7:45 PM, Lower East Side, Pitt Street: High in a window of the Samuel Gompers housing projects, a stereo speaker—much louder than one thinks possible—sends out an old song, Michael Jackson’s “Rock with You.” I can’t help but sing along. A man standing on the corner sings with me. We have a moment together as I walk on. “Don’t try to fight it, there ain’t nothin’ that you can do.” Michael in 1979, young and beautiful and covered in a million sequins. Me in 1983, young and probably beautiful, too, though I didn’t think so at the time, riding my bicycle and listening to Off the Wall endlessly on my Walkman. Up ahead, the leaves of Hamilton Fish Park are lush and deep green. The sun is slanting down, turning the bricks to butter. I keep walking.

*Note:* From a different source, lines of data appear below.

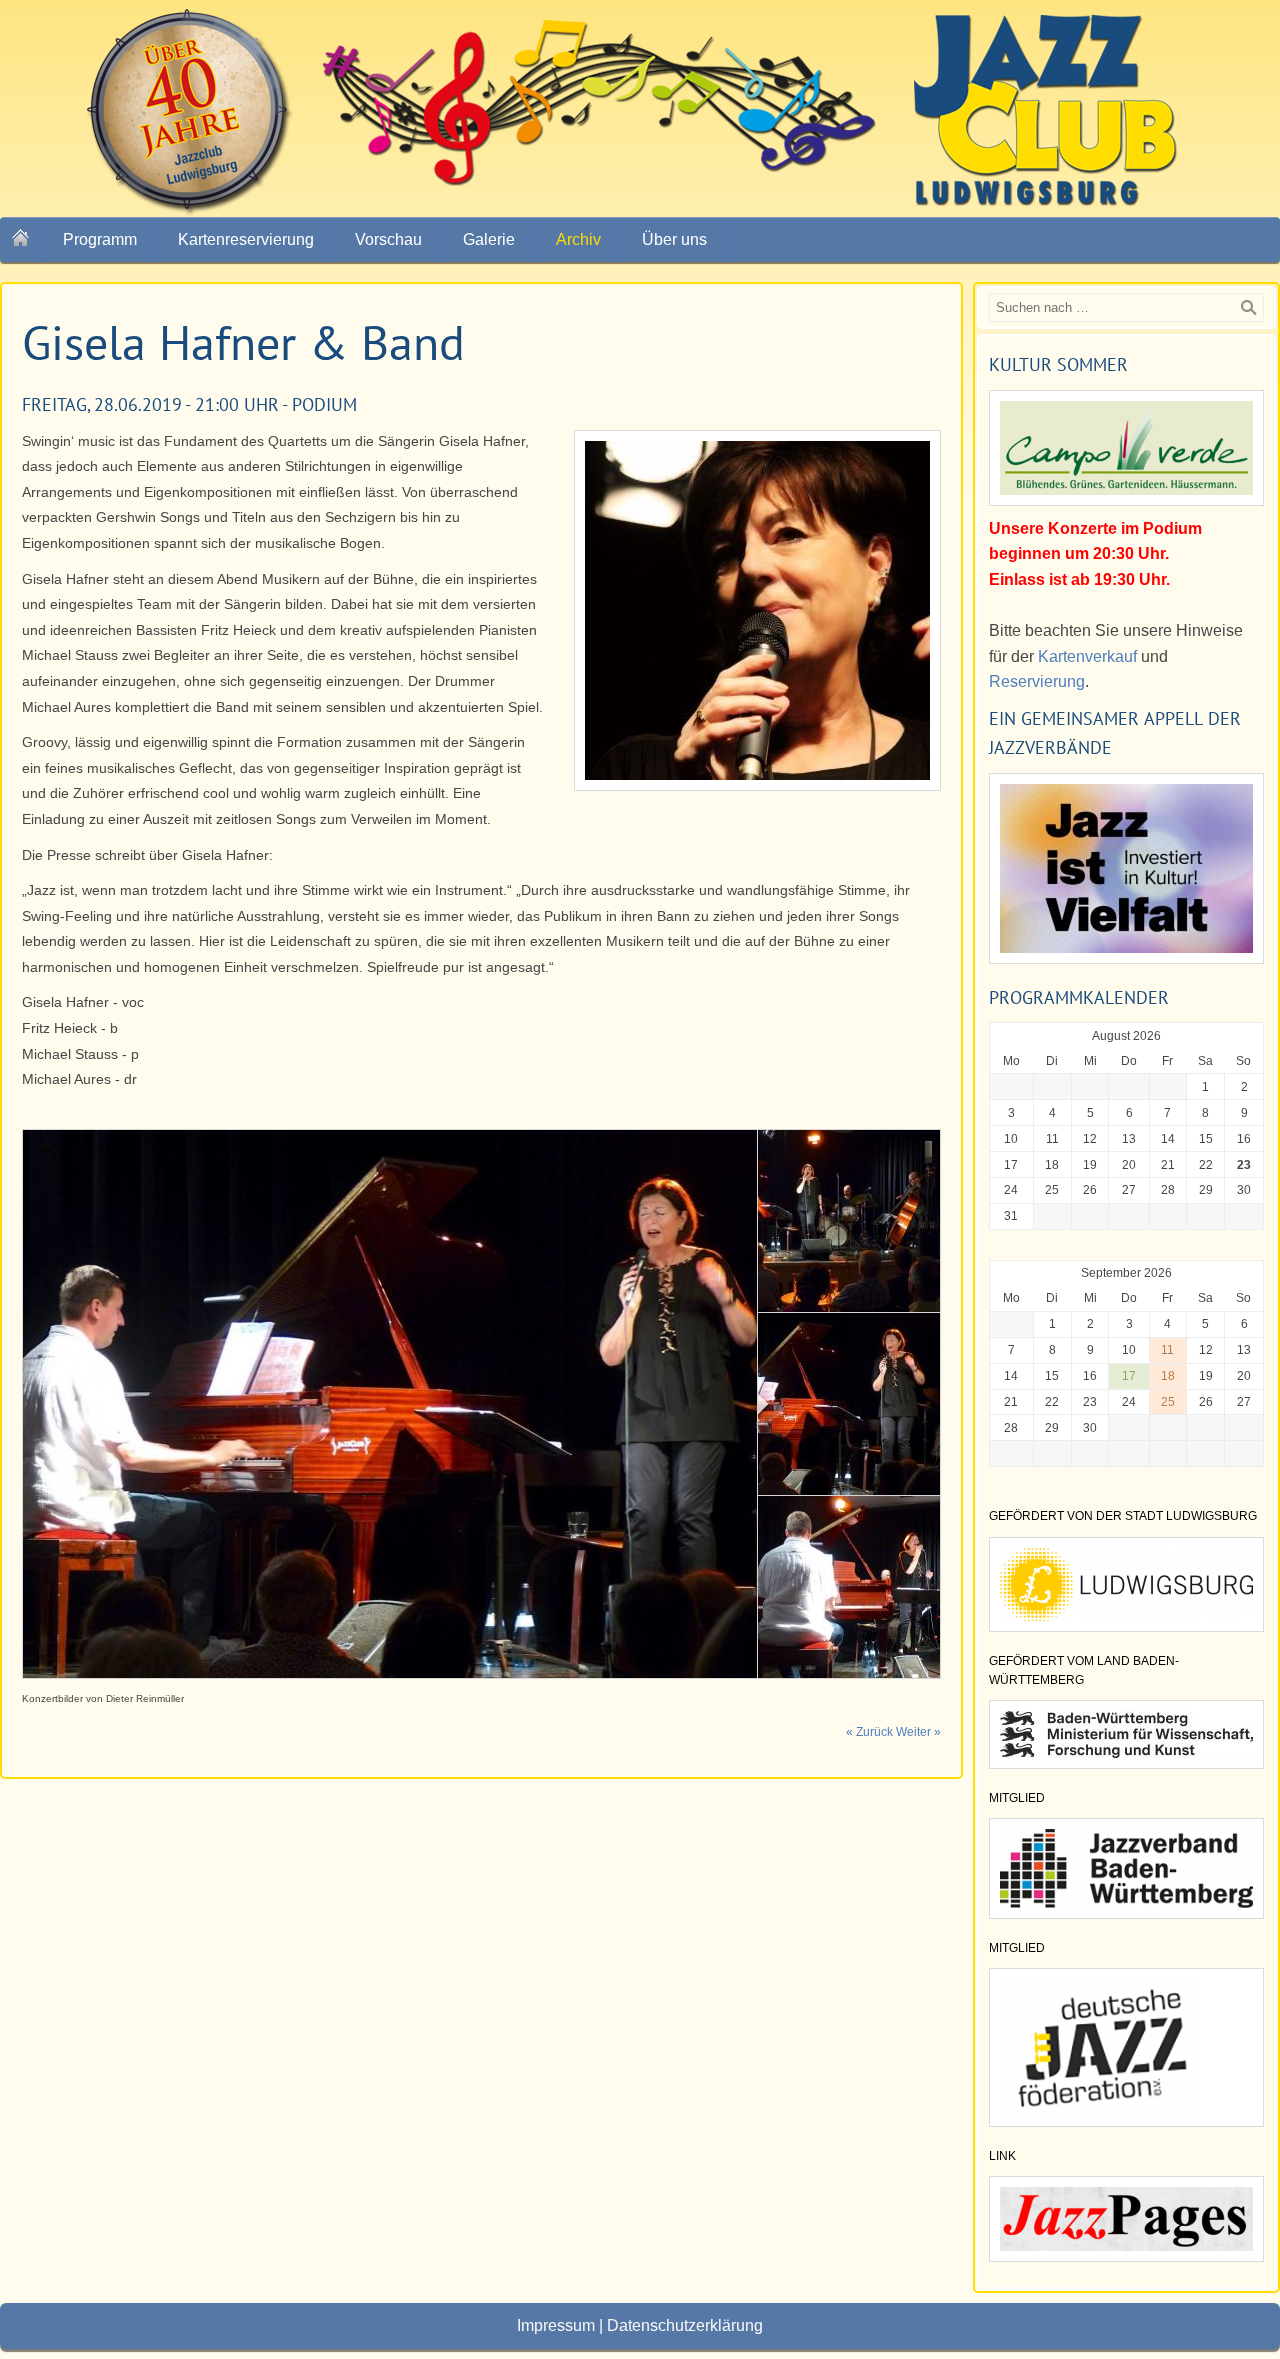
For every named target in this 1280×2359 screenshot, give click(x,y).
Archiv (578, 239)
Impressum (556, 2325)
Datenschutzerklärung (685, 2325)
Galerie (489, 239)
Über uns (674, 239)
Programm (100, 239)
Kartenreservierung (246, 239)
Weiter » (918, 1732)
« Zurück (869, 1732)
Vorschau (388, 239)
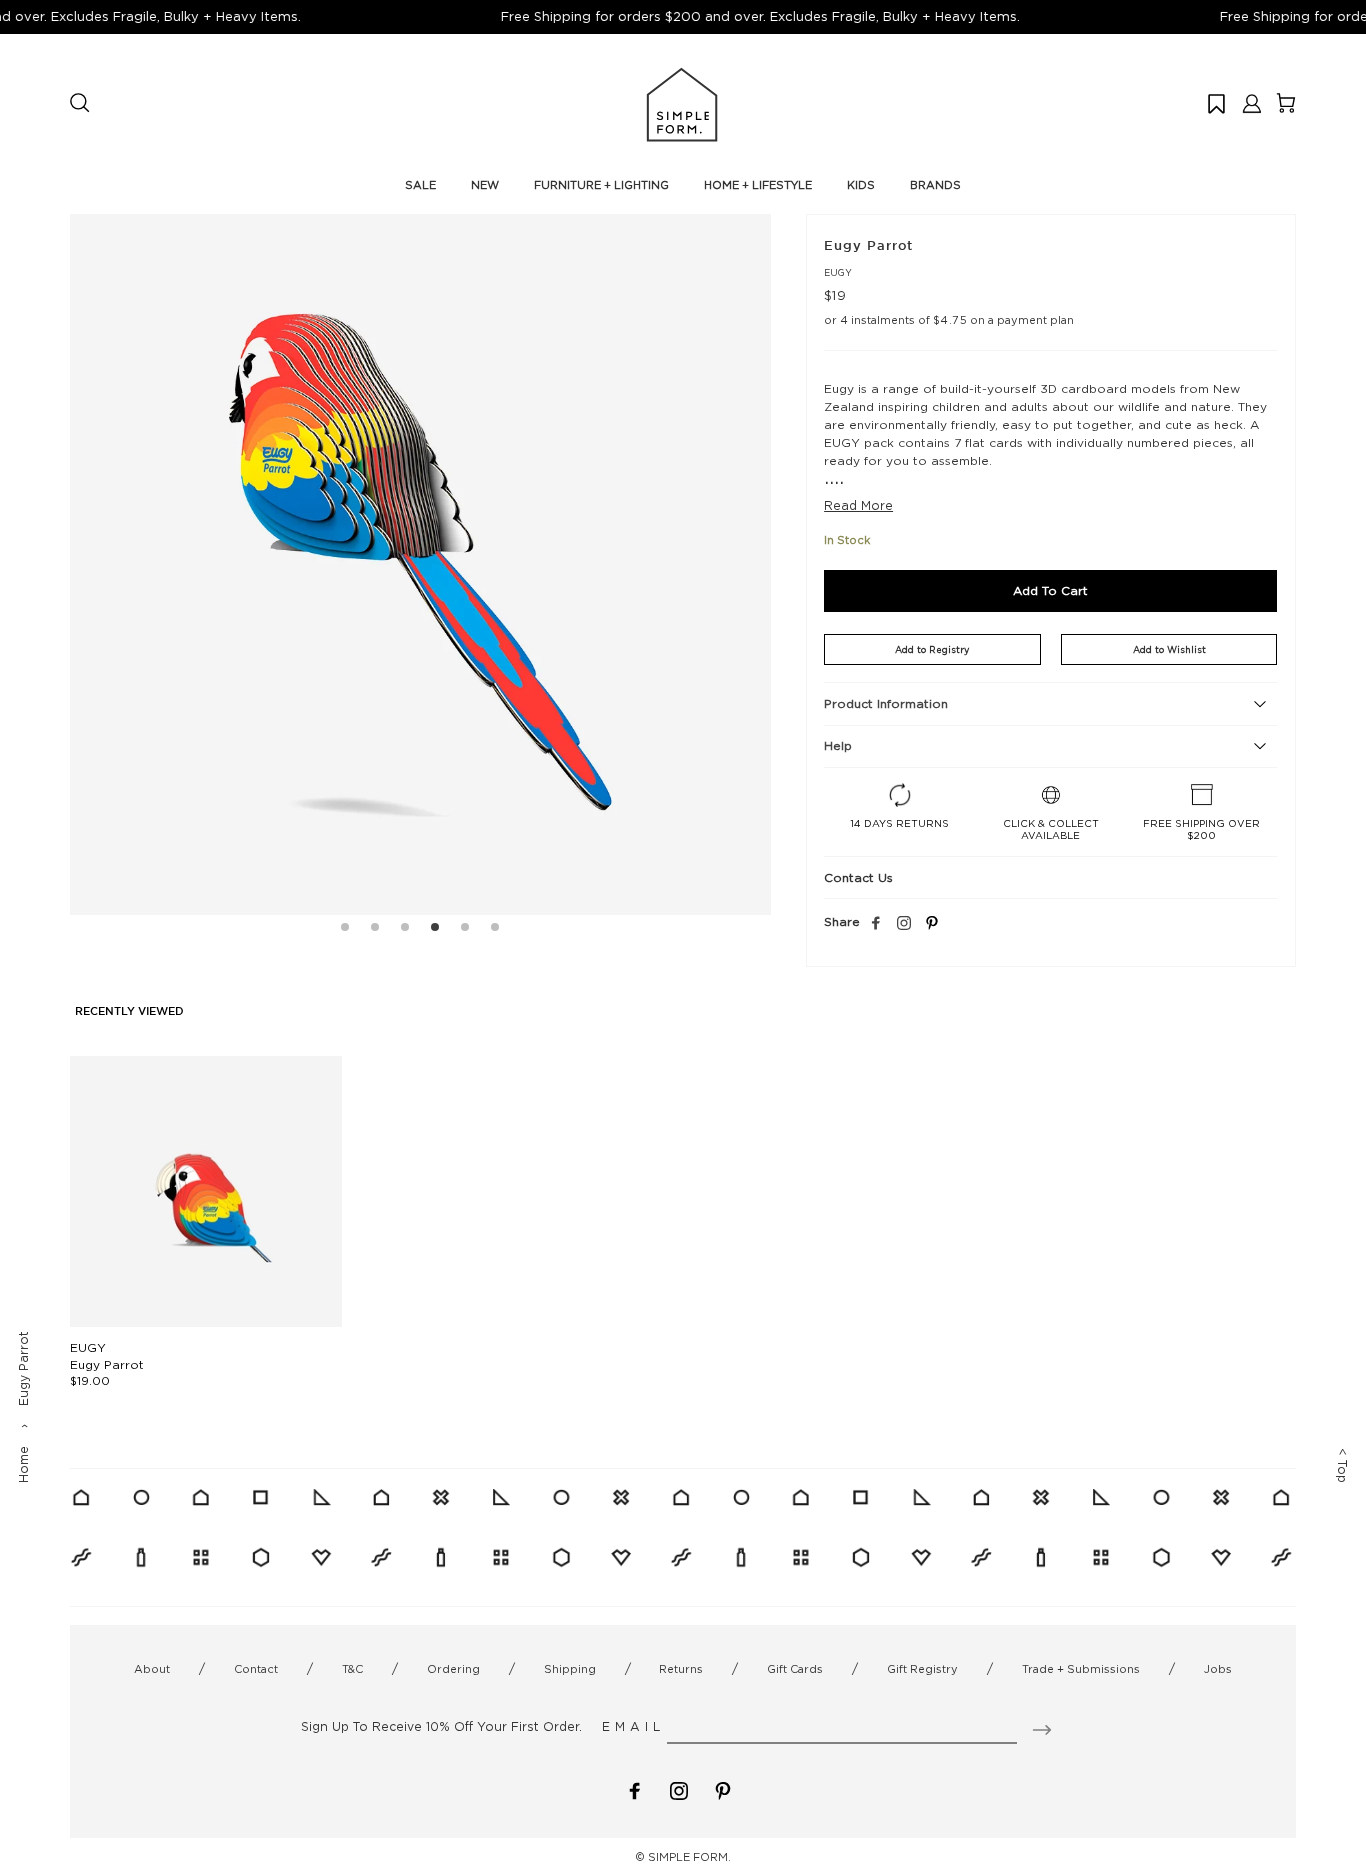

8:18 PM, East Village: Along Tompkins Square Park a pair of women walk towards me, holding hands. I recognize the short, dark one as the actress Ellen Page. She is wearing black, horn-rimmed glasses and smiling—no, she is beaming—at her amazing fortune to be holding the hand of a tall, blonde goddess whom she obviously, at this moment, thinks of as the cat’s pajamas.

8:24 PM, East Village: Hungry, and with few alternatives, I go into a taco place on St. Mark’s that I should avoid and usually do. It’s filled with frat types, a table full of them, beery and loud and leering at the sexy teenage-type girls who come in as a juggernaut, shoving people out of their way, in short-shorts and bitter faces. The ogling frat boys and the bitter-face girls do a mating dance of hair tossing and ignoring (the girls), mouth gaping and snide commenting (the boys). I didn’t move to the East Village two decades ago for this. I get my tacos and hurry home, where I close the windows and turn on the TV until it’s time, again, for earplugs and the white noise machine and sleep. I hope, tonight, I won’t be woken up by the smell of smoke.